Sunday, July 16, 2006

Sacrificing New Mexico to Sacrifice Florida to Sacrifice California to...

Huffington Post
Carl Pope
Sacrificing New Mexico to Sacrifice Florida to Sacrifice California to...

Washington, DC -- It's Bastille Day. It might be time for a new revolution. Or maybe we need another messiah, to drive the money changers from the temple of our republic.

Florida Senator Mel Martinez has decided to sell his state's soul -- its beaches --(along with Alabama's) to his colleague, Senator Pete Domenici from the beach-less state of New Mexico.

Senator Bill Frist from Tennessee, another state without beaches, gets to announce the deal. Domenici will give away billions of dollars that belong to American taxpayers, including taxpayers in his own state, one of America's poorest. Martinez will allow drilling for oil and gas off the Florida coast in an area known as Lease Sale 181. Florida gets no money in this arrangement. It just offers up its beaches. Alabama, which shares the leased area with Florida, gets a little of the money that Americans in the 45 non-Gulf Coast states sacrifice as part of this deal. Most of the money, however, goes to Louisiana, Texas, and Mississippi -- which don't appear to have any stake in this at all.

Confused?

Welcome to Washington.

Here's what's really happening: Members of Congress from the Midwest have a lot of rural constituents upset about the price of natural gas. The congressional delegations from the Gulf Coast want more money from the Treasury. The oil and gas industry would like to turn all of America's public lands -- the coasts, the Arctic, the Rockies, you name it -- into oil and gas fields. And finally, the campaign committees for this fall's election, (the Republican side in particular), would like to raise lots of dollars from the oil and gas industry.

And every one of these players is afraid of the voters. The voters are smart. They know that the way to bring natural gas prices down is to be efficient. They know that it's a bad idea to drain the federal treasury. They know that Florida's, and California's, and Virginia's beaches, are too valuable to sacrifice to drilling muds and oil slicks. They have a strong gut feeling that the high prices they are paying are rigged and fixed, not market driven. They think Congress is listening to its contributors, not its constituents.

Congress, meanwhile, is playing "wink, wink, nudge, nudge." Martinez and Domenici agree on a bill which just might be able to pass the Senate -- because it appears to do something about high gas prices, gives the Gulf Coast states a huge windfall, and purports to protect part of the Gulf of Mexico.

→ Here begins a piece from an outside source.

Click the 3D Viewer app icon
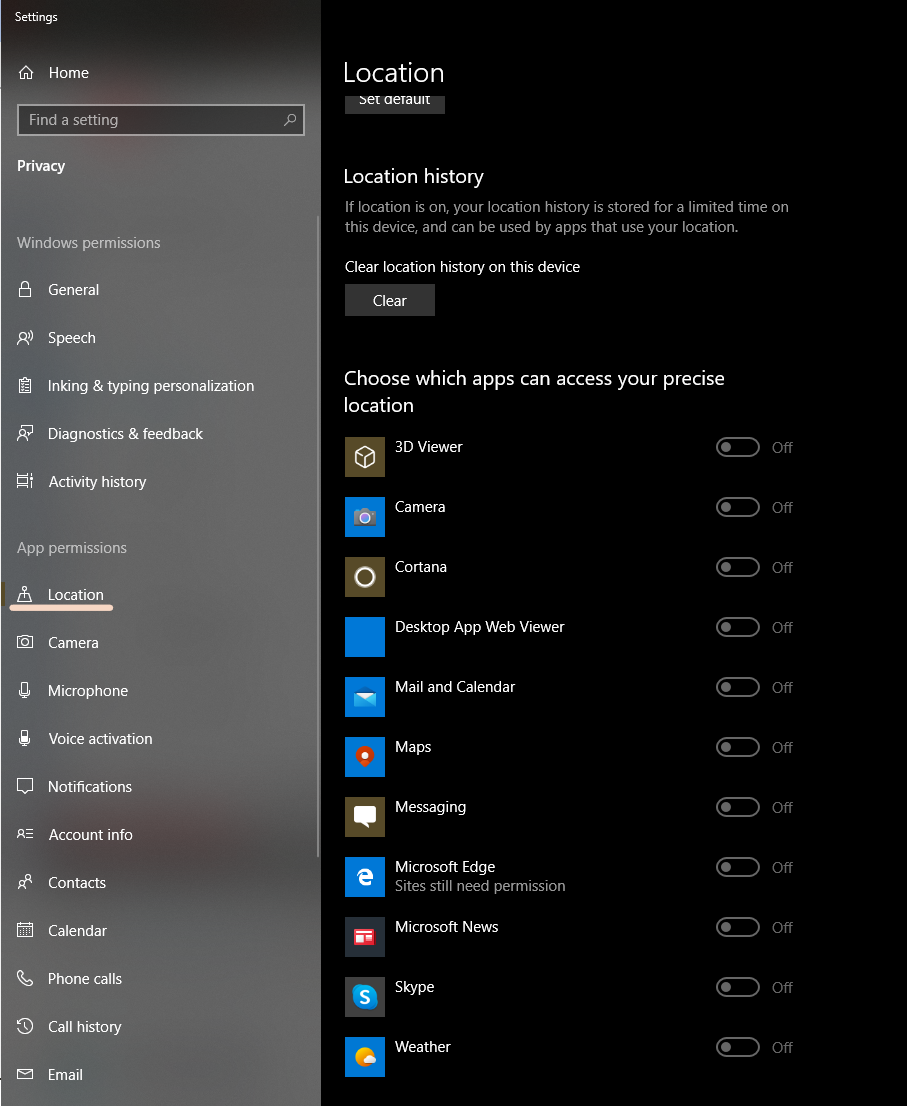 coord(365,457)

Indeed, so phony is the whole exercise that if you read Senator Frist's press release on the off-shore oil drilling deal you will notice that the words "offshore", "oil" and "drilling" never even appear. The huge revenue give-away to the Gulf Coast states is described as a "fiscally-responsible revenue-sharing system." A more realistic description of the politics crops up in one of the winners of this "quintessa"; namely, Mississippi, where the Biloxi Sun Herald calls the deal "Drilling for Dollars" and says it "could open up a vast swath of the Gulf of Mexico to offshore oil and gas drilling and generate a revenue windfall for Mississippi and other Gulf states."

But there's really not much in this Senate deal for Domenici, or Frist, or the Republican leadership. So why are they so excited about it? Because if this bill passes the Senate, it goes to conference with Representative Richard Pombo and the House. And Pombo made it clear, just after the "deal" was announced, that he had a very different "deal" in mind -- a bill which would, yes, drain the Treasury, but in addition to opening the Florida Gulf Coast to drilling, would also sacrifice the coasts of California, Oregon, Washington, and the entire Atlantic seaboard. The House bill can generate some serious campaign gifts for the fall.

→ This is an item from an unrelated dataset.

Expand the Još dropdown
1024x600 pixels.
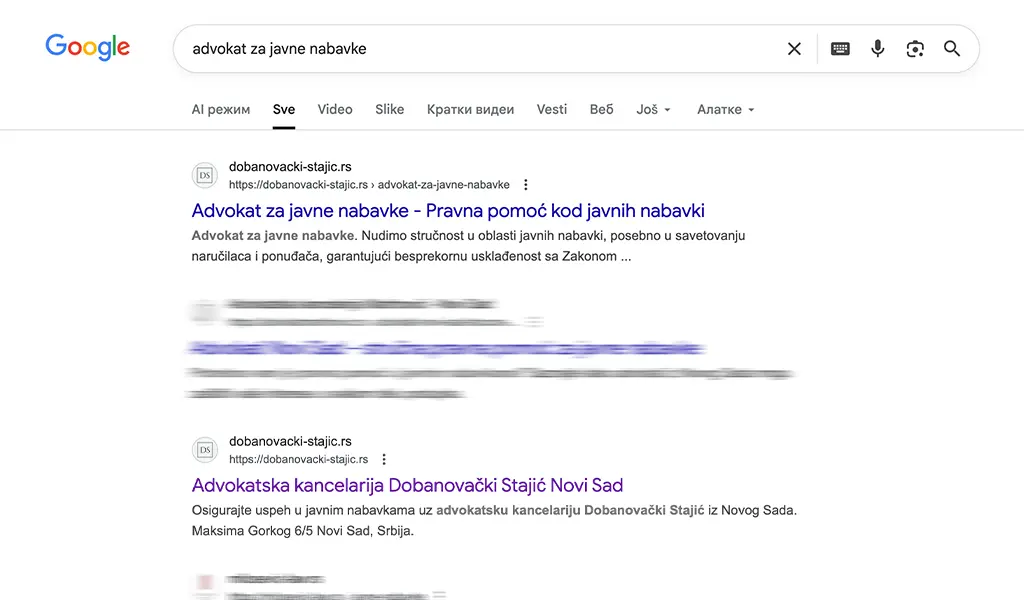click(x=652, y=110)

Pombo himself illustrates the layers of deceit that constitute this wedding cake for the oil industry. Officially, he is against drilling off the California coast. Practically, he has spent most of this year trying to subvert the congressional moratorium which prevents such drilling. Now he claims that his bill will "protect" the California coast. But he simultaneously says that its opponents are, yes, anti-drilling!

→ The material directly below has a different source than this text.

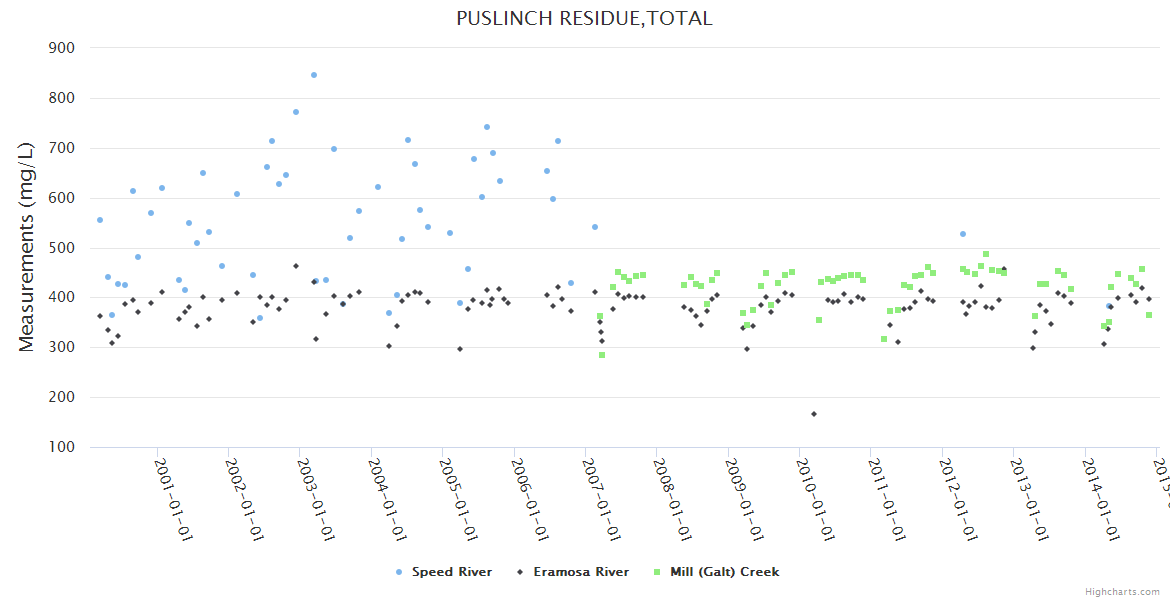This screenshot has height=600, width=1170.
Task: Click the Measurements (mg/L) axis title
Action: [x=27, y=247]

Meanwhile, outside Washington, DC, there is reality. The latest Pew survey reports that 2-1, Americans understand that efficiency and conservation and the keys to America's energy future. And globally, on the eve of the G-8 Conference of world leaders, a new BBC poll showed that 81 percent of the public "see grave threats from the way the world currently produces and uses energy."

Which may explain why, in a recent Gallup survey, voters, 54%-38%, said they wanted to vote for a Democratic this fall.

Congress might consider, as a desperate last resort, doing the public's business, not their donors'. They might consider, as a kind of "Hail Mary pass" doing what they think is right, instead of what they think is lucrative. They could, for example, modernize the electrical grid, or find a way to bring on line the enormous stock of efficient, modern, gas-fired power plants that can't find customers, even though they could make cheaper and cleaner electricity, because politicians won't let them.

But then the Cubs might win the pennant.